Иногда Цизен присылал за ним автомобиль или моторную лодку. Иногда воскресным утром, когда Мёбиус обещал сказать особо назидательную проповедь, приезжали дамы Цизен. И в гостинице на берегу озера, и в доме Цизена хвалили проповедь пастора, произнесенную им по случаю убийства Ратенау.
— В священном Писании,— возгласил Мёбиус с кафедры,— рассказывается об одном еврее: он сопровождал священную колесницу, на которой избранный богом народ вез ковчег завета. В нем хранились скрижали. В священную колесницу были запряжены волы, ибо народ божий был народом-землепашцем, волов он употреблял как рабочий окот, совершенно так же, как вы, сыны мои и дщери. Но раз, когда волы споткнулись, еврей этот взялся рукой за ковчег, опасаясь, чтобы тот не соскользнул. Тогда усомнившегося поразила молния, и он упал мертвый. Почему же его поразила молния, сыны мои и дщери? Разве этот еврей поступил дурно, испугавшись за ковчег завета? Священное Писание, — продолжал Мё-биус тихо и проникновенно, и напряжение слушателей еще возросло благодаря его многозначительной паузе,— священное Писание говорит о смерти этого еврея как о примере того, что постигает человека, когда он самонадеянно дерзает превысить положенное ему.
Прихожане тяжело вздохнули, задние ряды не видели, что семейство Цизен в переднем ряду улыбается. Христиан Надлер, сидевший сзади всех, не улыбался, потому что вообще никогда не улыбался. И ему было совершенно все равно, кто кого прикончит: он отлично понимал, на что намекает пастор. В газете было напечатано, что два молодых человека, проезжавших в автомобиле, застрелили министра Ратенау: своеобразный удар молнии! Христиан выказал внимание пастору Мёбиусу, нуждавшемуся в подметках, как и большинство смертных, посмотрев на него открыто и чистосердечно своими невинными голубыми глазами. С тех пор как Христиан, отделившись от семьи брата, спал и жил в своей конуре, он никогда не тратил больше того, что давало его ремесло. Свою пенсию по инвалидности он каждый месяц откладывал. Прошло уже столько лет с тех пор, как мир был заключен, что ему удалось скопить если и не очень большую, то все же кругленькую сумму. Часть он предложил брату взаймы, и притом таким робким голосом, точно боялся обидеть его своим предложением, смиренно и смущенно добавив, что ведь иного выхода нет. Арендатору тоже туго приходится, он и сам не рад, что связался с этим участком, и, наверно, согласится взять обратно деньги — ведь он задолжал за пользование молотилкой, а уплатить одновременно и за аренду, и за машину не мог.

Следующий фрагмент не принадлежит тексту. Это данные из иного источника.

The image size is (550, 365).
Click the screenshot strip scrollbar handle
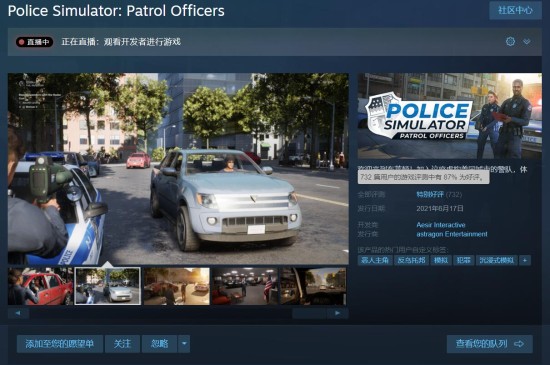tap(309, 313)
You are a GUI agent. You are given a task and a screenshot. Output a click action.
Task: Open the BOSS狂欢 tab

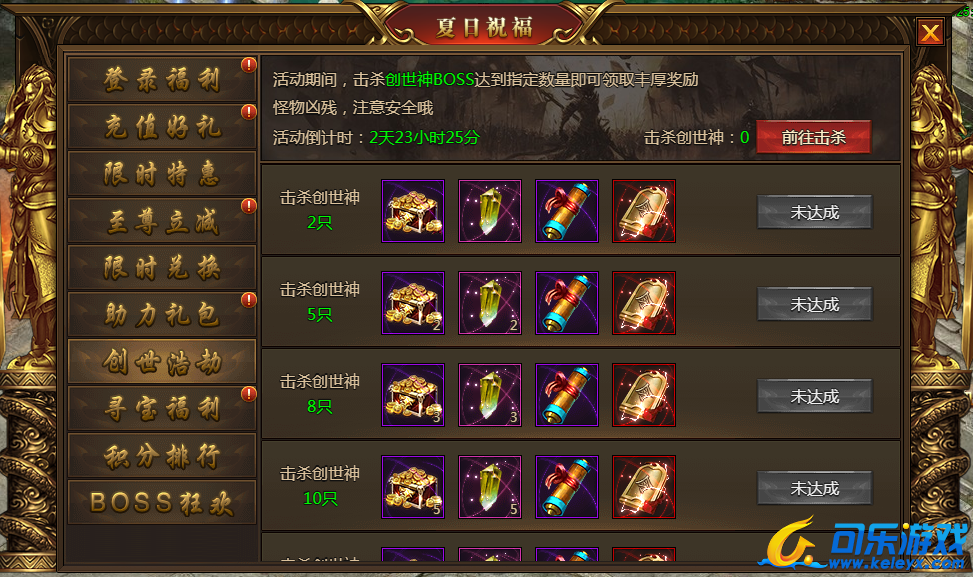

Как раз в это время хозяйство у Надлера пошло лучше благодаря владельцу одного берлинского отеля, который решил не ждать, пока яблоки поступят на центральный рынок, а прислал своего агента прямо в деревню, и тот сговорился, что в октябре ему будет отдан весь урожай. Однажды вечером Вильгельм Надлер вернулся домой из очередного своего объезда очень довольный; он привез с собой незнакомого подростка, которого нанял по пути, и отрекомендовал как своего поденщика: со сбором яблок надо было спешить. Паренек казался слишком юным для работника и был очень уж худ, учился он в последнем классе; его отпустили на неделю для сбора урожая; отец убит на войне, мать, старшие сестры и зятья работают на цементном заводе по ту сторону озера. Мать не видела иного выхода, как послать мальчика на поденную, причем обязала Надлера заплатить ее сыну продуктами. Марка уже начала колебаться, и заработную плату переводили на яйца, муку и хлеб. Таким образом, семья мальчика получит хоть что-то реальное, что не растечется между пальцами, как недельная получка на цементном заводе. Кроме того, пока парень работает, его будут и кормить.
Подросток — его звали Пауль Штробель — оказался выносливее, чем можно было ожидать. Правда, Надлер так крепко взял его в оборот, что у того иной раз от усталости пропадало и чувство голода. Свои мальчишки, привыкшие к такому труду, дивились, что чужой не вылизывает дочиста всю миску. У него были торчащие уши, круглые веселые глаза и чудесные зубы. Дома ему внушали: молчи, что бы тебе ни говорили, не то еще расплюешься с хозяином до конца уборки. А Вильгельм Надлер испытывал невесть какую гордость оттого, что у него есть в некотором роде батрак,— пусть даже жалкий батрачишка, пусть даже на время.
— Ну и выжига ваш брат,— сказал мальчик, сидя в мастерской у Христиана.
На что Христиан с усмешкой ответил:
— Да ведь ты скоро отделаешься от него.